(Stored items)
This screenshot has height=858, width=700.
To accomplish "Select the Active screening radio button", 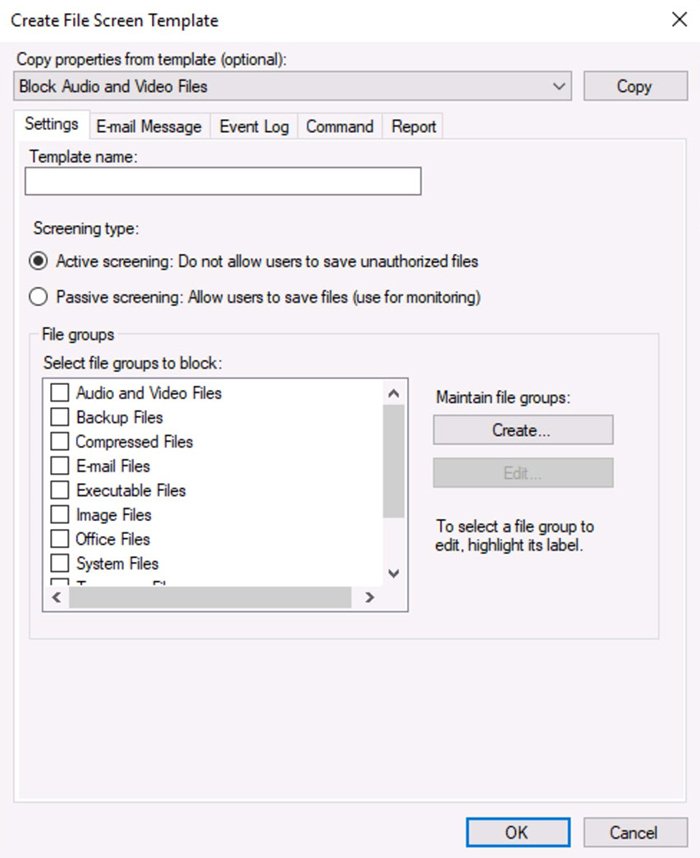I will 39,262.
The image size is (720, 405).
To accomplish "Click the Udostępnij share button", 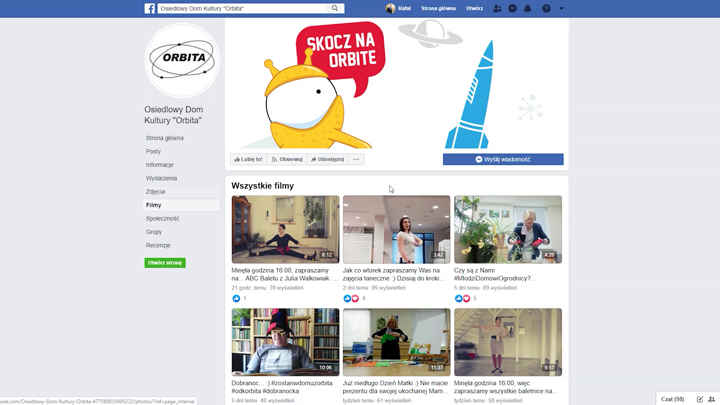I will [x=327, y=159].
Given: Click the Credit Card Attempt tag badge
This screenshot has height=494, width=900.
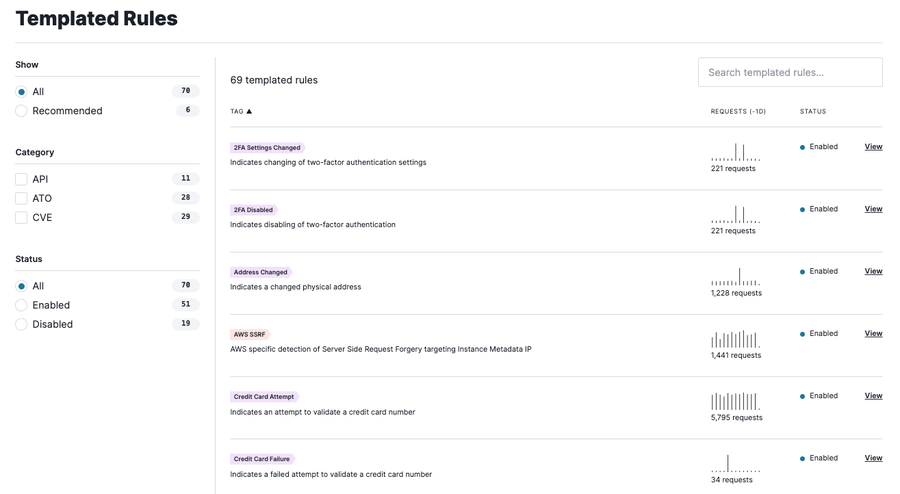Looking at the screenshot, I should click(264, 396).
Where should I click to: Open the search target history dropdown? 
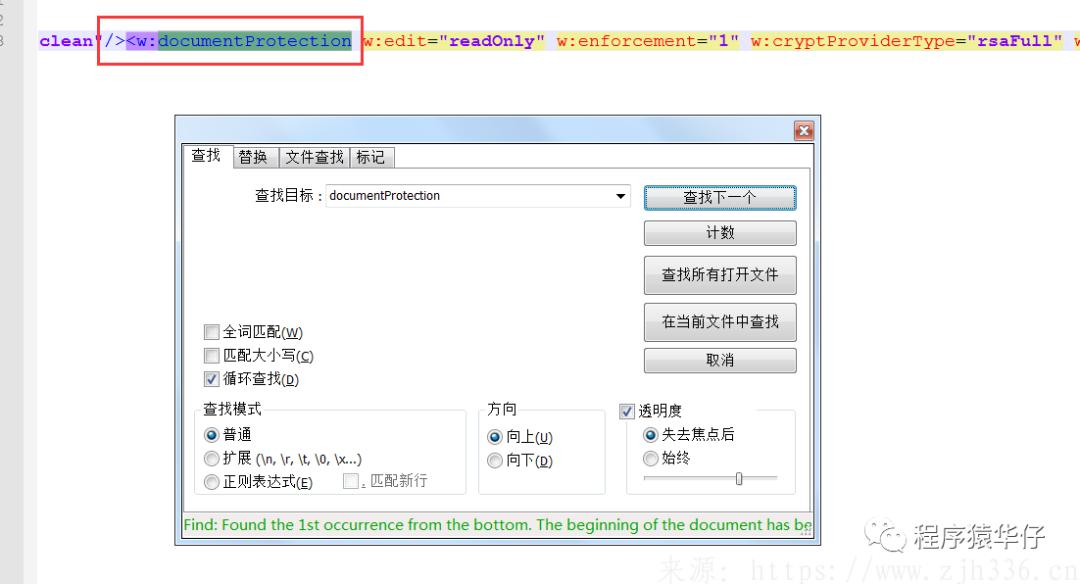pos(621,196)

INSTRUCTIONS TO FOLLOW:
Restate word for word the lines from the line with "Where should I" to the last line of the records above, inclusive, and omit every picture.

OUTPUT BELOW:
Where should I click to: Open the search target history dropdown? 
pos(621,196)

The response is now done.